VM unreachable by OMC server	Major	Yes	The OMC server is checking the health of all the virtual machines of the instance regularly.Whenever one VM has not answered to this periodic check during a pre-defined period of time, the alarm is raised. Whenever the VM answers again, the alarm is automatically closed.
VM average load is high	Minor	Yes	The OMC server checks the average load of all the VMs periodically. Whenever the average load exceeds the “ high” threshold (configurable on the NST) during a predefined period of time, the alarm is raised. The alarm is closed as soon as the average load falls below the threshold.
VM average load is too high	Major	Yes	The OMC server checks the average load of all the VMs periodically. Whenever the average load exceeds the “too high” threshold (configurable on the NST) during a predefined period of time, the alarm is raised. The alarm is closed as soon as the average load falls below the threshold.
VM memory used is high	Minor	Yes	The OMC server checks the used memory of all the VMs periodically. Whenever the used memory exceeds a “high” threshold (configurable on the NST),the alarm is raised. The alarm is automatically closed, when the used memory falls below the threshold.

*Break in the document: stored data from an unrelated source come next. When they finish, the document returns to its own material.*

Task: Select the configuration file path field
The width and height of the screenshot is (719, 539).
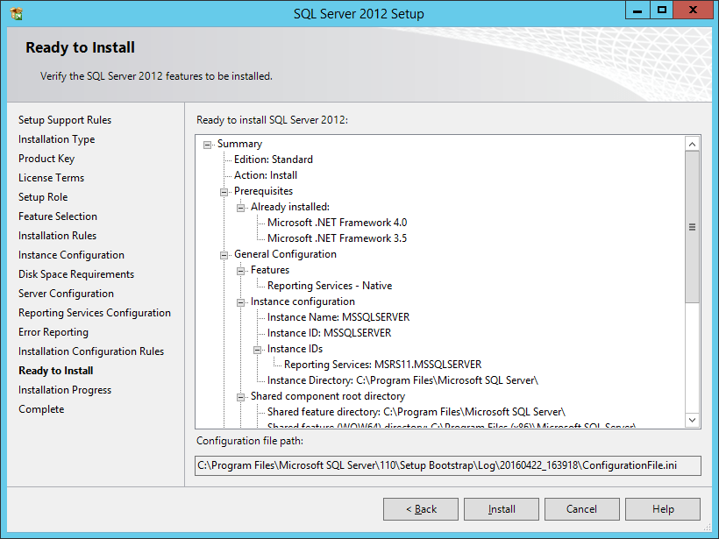Action: (x=447, y=465)
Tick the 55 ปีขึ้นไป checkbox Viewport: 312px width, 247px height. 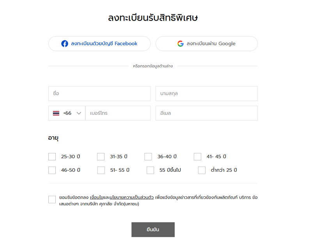tap(150, 171)
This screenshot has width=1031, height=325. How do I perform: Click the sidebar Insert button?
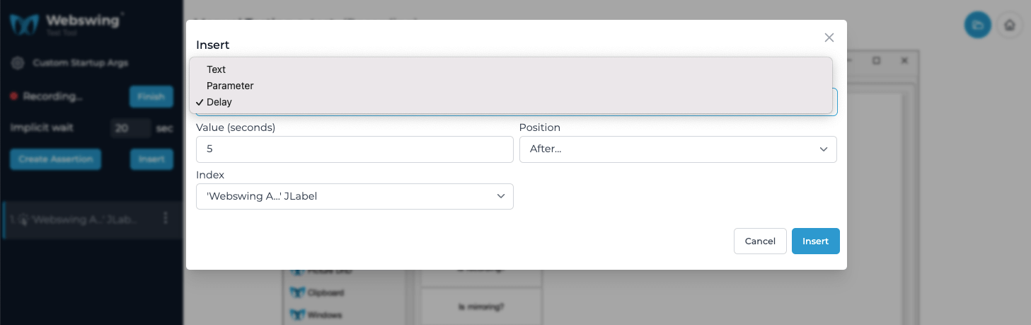tap(151, 159)
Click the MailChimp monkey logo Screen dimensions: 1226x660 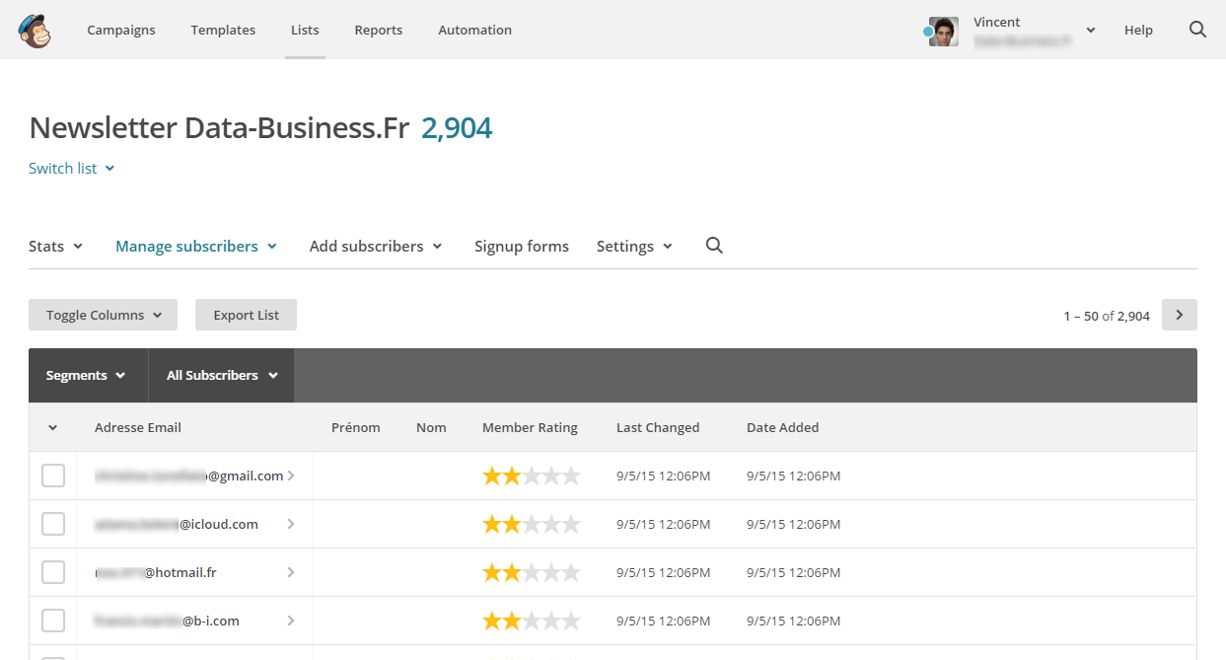click(x=35, y=31)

VM memory used is too high	Major	Yes	The OMC server checks the used memory of all the VMs periodically. Whenever the used memory exceeds a “too high” threshold configurable on the NST, the alarm is raised. The alarm is automatically closed, when the used memory falls below the threshold.
VM disk space low	Minor	Yes	The OMC server checks the remaining disk space of all the VMs periodically. Whenever the remaining disk space falls below a “low” threshold configurable on the NST, the alarm is raised. The alarm is automatically closed when the remaining disk space exceeds the threshold.

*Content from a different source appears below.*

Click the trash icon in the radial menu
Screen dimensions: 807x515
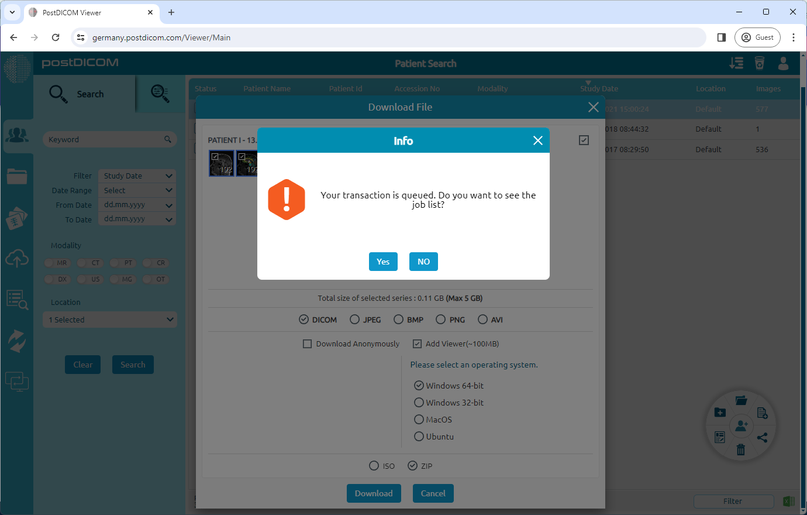741,449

VM disk space too low	Major	Yes	The OMC server checks the remaining disk space of all the VMs periodically. Whenever the remaining disk space falls below a “too low” threshold configurable on the NST, the alarm is raised. The alarm is automatically closed when the remaining disk space exceeds the threshold.
NetServer errorlog	Minor	No	Whenever an unexpected event happens on a server, this event is traced in an errorlog file. In order to be notified of the event, an alarm is raised when the file grows in size. This alarm needs to be manually closed.
Number of PostGreSQL connection high	Minor	Yes	Whenever the number of connections to the PostGreSQL database exceeds a threshold that can be set on the NST (refer to section 9.4), an alarm is raised. The alarm is automatically cleared whenever the number of connections to the database falls below the threshold.
NetServer max number of UL threads reached. Server restarted.	Major	No	This alarm is raised whenever the number of UL threads in the network server is growing abnormally. The network server in this case will restart automatically. The alarm is not closed automatically at it is likely logs needs to be checked to understand the reason for the high number of threads.
NetServer max number of DL threads reached. Server restarted	Major	No	This alarm is raised whenever the number of DL threads in the network server is growing abnormally. The network server in this case will restart automatically. The alarm is not closed automatically as it is likely logs need to be checked to understand the reason for the high number of threads.
Server was unreachable by OMC and has been successfully restarted	Major	No	Whenever the network server or the DASS server is not answering to the periodic check performed by the OMC server during a pre-defined period of time, the OMC server will try to restart the failing server. In case of a successful restart of the server, the alarm is raised. If not, the alarm is not raised but the “Server unreachable by OMC server” alarm will be raised. This alarm needs to be cleared manually.
No Cassandra host available reported by network server	Major	Yes	Whenever the Network Server is unable to reach any Cassandra database nodes, it will raise this alarm. The alarm is closed automatically whenever the Cassandra nodes become available again.